▶ [Your goal]:
In the listing that follows, how many lines include the word "section"? Only the number is wanted.

▶ [Records shown]:

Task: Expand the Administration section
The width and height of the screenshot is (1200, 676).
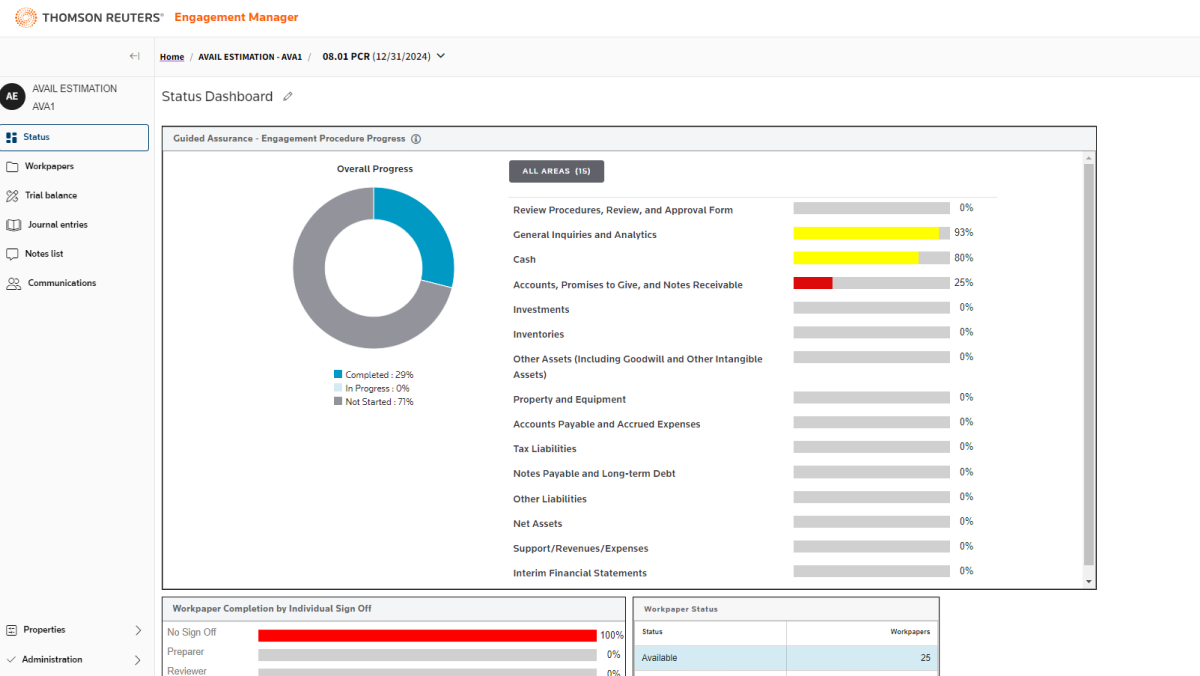Action: [x=138, y=660]
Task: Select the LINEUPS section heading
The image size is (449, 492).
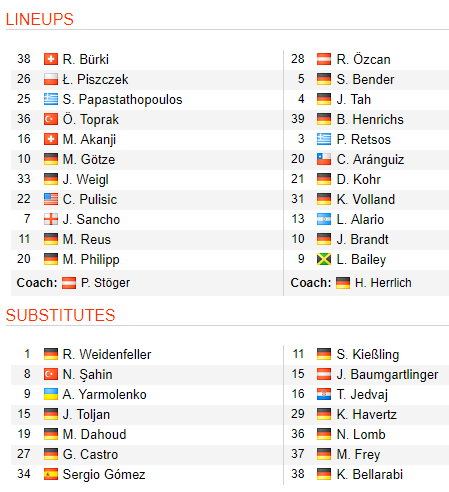Action: click(40, 19)
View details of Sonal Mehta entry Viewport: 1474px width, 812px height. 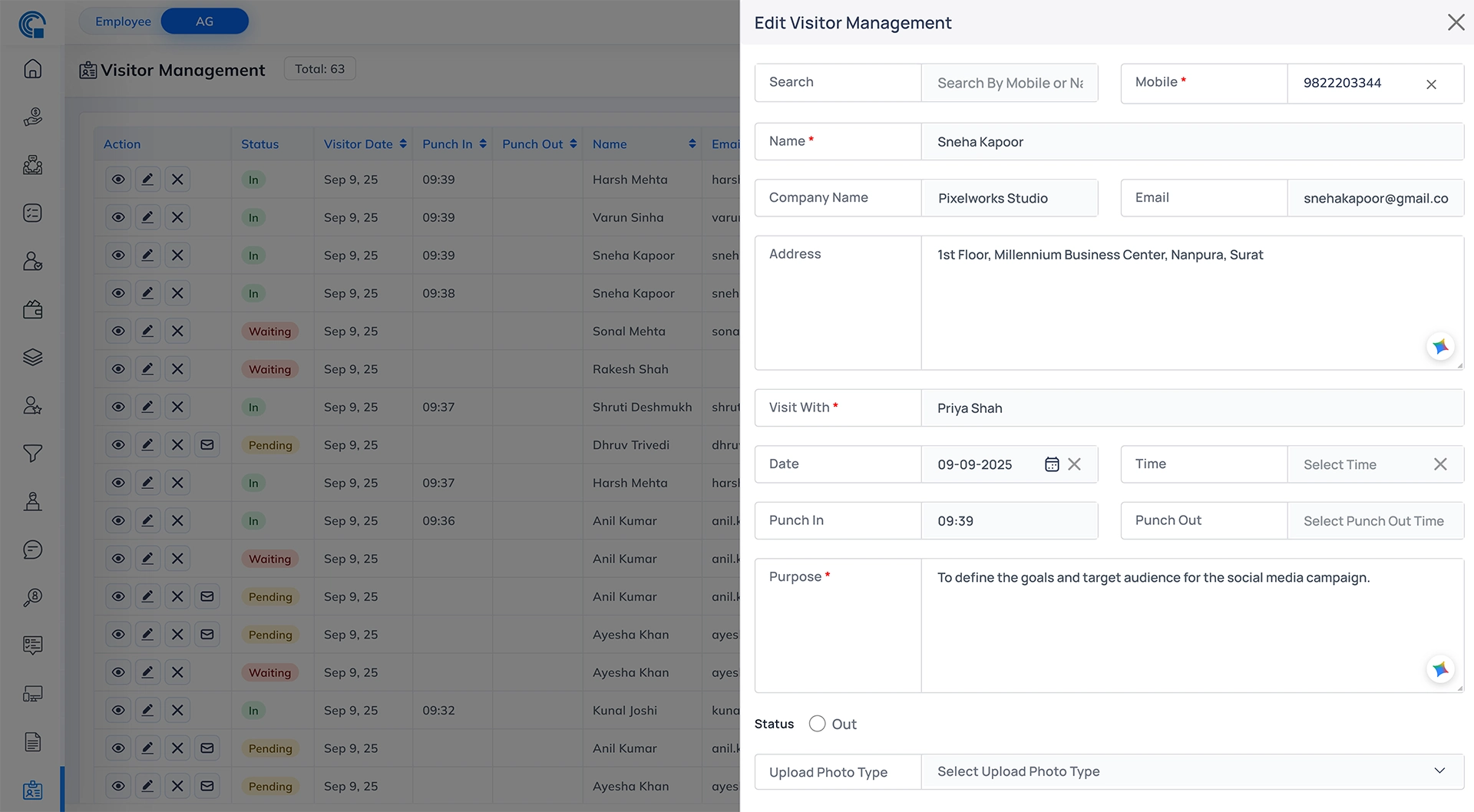click(x=118, y=331)
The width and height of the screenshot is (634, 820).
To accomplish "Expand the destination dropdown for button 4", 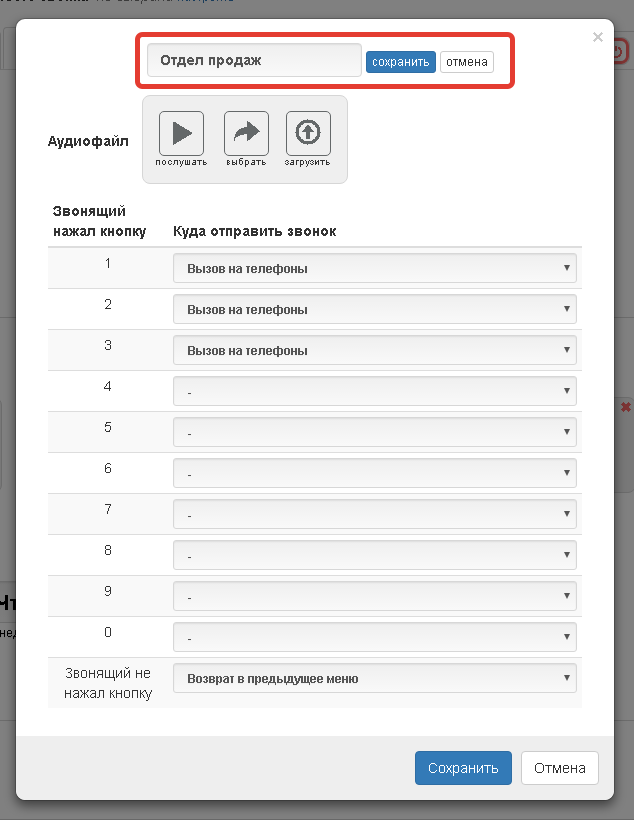I will coord(375,392).
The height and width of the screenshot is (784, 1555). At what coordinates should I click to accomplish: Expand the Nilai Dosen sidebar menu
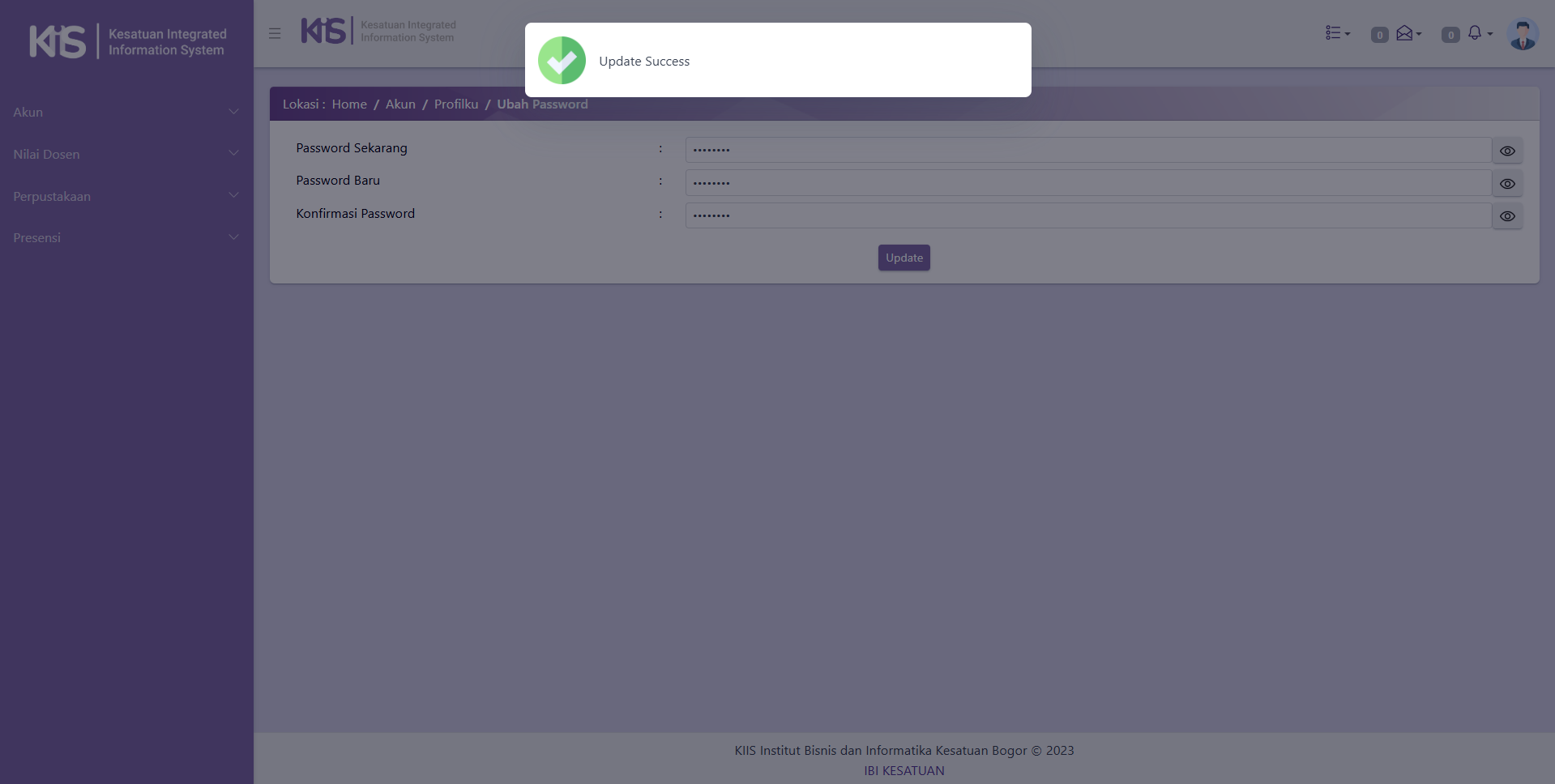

▶ [Solved problem]:
2